Wednesday, March 2, 2011

Asian markets fall on Mid-east woes

KUALA LUMPUR: The FBM KLCI slipped into negative territory in early trade on Wednesday, March 2, in line with the decline with key regional markets following the weaker overnight close at Wall Street, as geopolitical factors dragged global markets.

Stocks on regional markers retreated as oil vaulted over US$116 per barrel on Wednesday as concerns rose that escalating tensions in Libya would spread in the Middle East and disrupt fuel supplies, according to Reuters.

Brent crude's dizzying 15% jump in less than two weeks has fanned worries about a stifling impact on the economic recovery, pushing investors out of stocks and sending them to relatively safe assets like gold and government bonds, it said.

The FBM KLCI fell 6.02 points to 1,496.22 at mid-morning, weighed by banking stocks and key blue chips. The index had earlier fallen to a low of 1,488.95.

Market breadth turned negative as losers thumped gainers by 444 to 63, while 171 counters traded unchanged.
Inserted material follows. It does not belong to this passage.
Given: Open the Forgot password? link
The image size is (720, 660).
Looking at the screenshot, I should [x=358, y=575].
Volume was 227.22 million shares valued at RM177.11 million.

At the regional markets, Japan's Nikkei 225 fell 1.58% to 10,583.96, Singapore's Straits Times Index lost 0.82% to 3,042.44, Taiwan's Taiex fell 0.38% to 8,694.78, the Shanghai Composite Index down 0.28% to 2,910.71, South Korea's Kospi down 0.11% to 1,937.26 while Hong Kong's Hang Seng Index opened 1.2% lower at 23,111.71.

RHB Research Institute Sdn Bhd in its strategy update on March 2 said it expects the local market to go through a bumpy ride in the immediate term given:
(i) the gradual reversal of foreign funds out of emerging markets in favour of the developed ones due to more attractive developed market valuations and improving global economic growth expectations;
(ii) rising inflationary pressure and emerging economies behind the curve in policy tightening; and (iii) political upheavals in Middle East and North Africa, leading to rising oil prices.
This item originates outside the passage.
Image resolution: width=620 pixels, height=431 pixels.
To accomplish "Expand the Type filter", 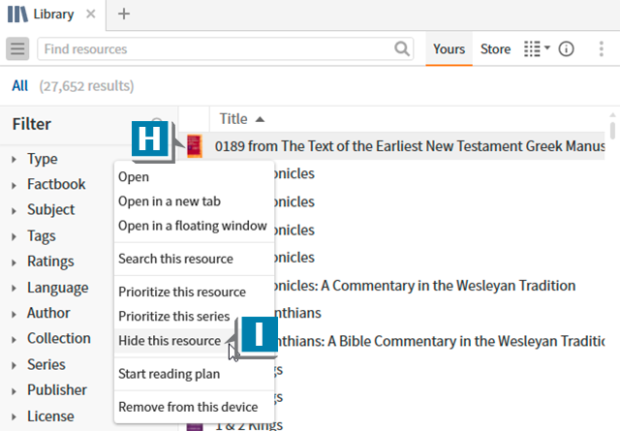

Nevertheless, beyond the short-term volatility, the research house said there was still room for the market to move higher in the 2H of the year.

This was primarily predicated on the view that the global economic recovery would not be derailed and would continue to build momentum in this new growth cycle, it said, adding this would imply sustained corporate earnings growth that will continue to create shareholders' value for investors.
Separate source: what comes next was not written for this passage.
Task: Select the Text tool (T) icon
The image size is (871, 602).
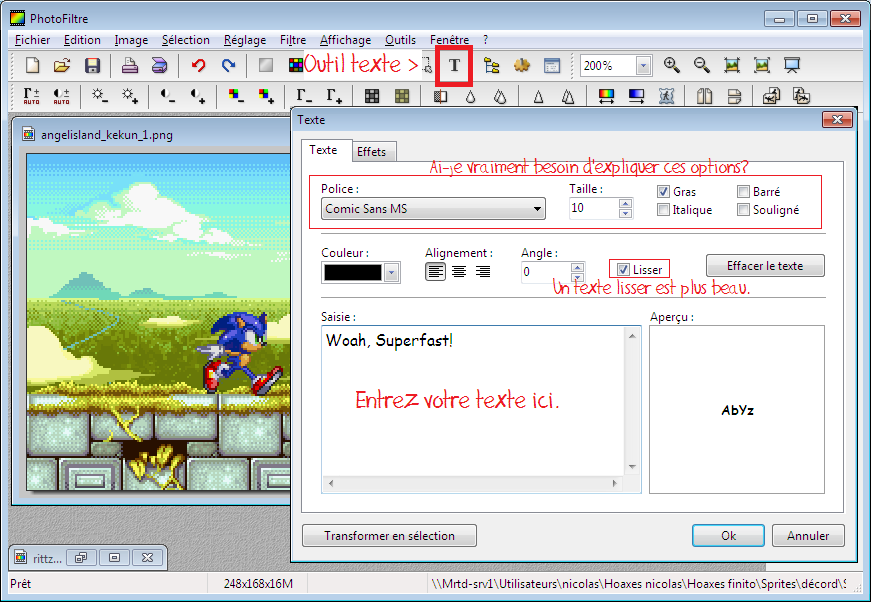Action: coord(454,66)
'Whilst we are of the view that the current market weakness may persist into the 2Q, we believe market conditions would likely improve from the 2H as investors look forward to a brighter economic prospect in 2012.

'We reiterate our view that any market pullback would present an opportunity for investors to accumulate fundamentally-robust stocks on weakness as value re-emerges,' it said.
Among the major losers this morning, RHB Capital fell 10 sen to RM7.90, HLFG nine sen to RM8.67, Public Bank six sen to RM13.04, CIMB five sen to RM8.01, AMMB four sen to RM6.29, Maybank two sen to RM8.65, while Genting lost five sen to RM10.81.

Other decliners included Far East that fell 40 sen to RM7.10, Chin Teck 23 sen RM8.50, Batu Kawan 20 sento RM15.12, Ajiya 10 sen to RM1.85, Genome 9.5 sen to 70.5 sen and Hartalega nine sen to RM5.51.

Gainers in early trade included Nilai, Cycle & Carriage, Petronas Dagangan, Cocoaland, DiGi, Plenitude and S P Setia.

Actives included Talam, Tanco, Ramunia, HWGB, SAAG and Karambunai.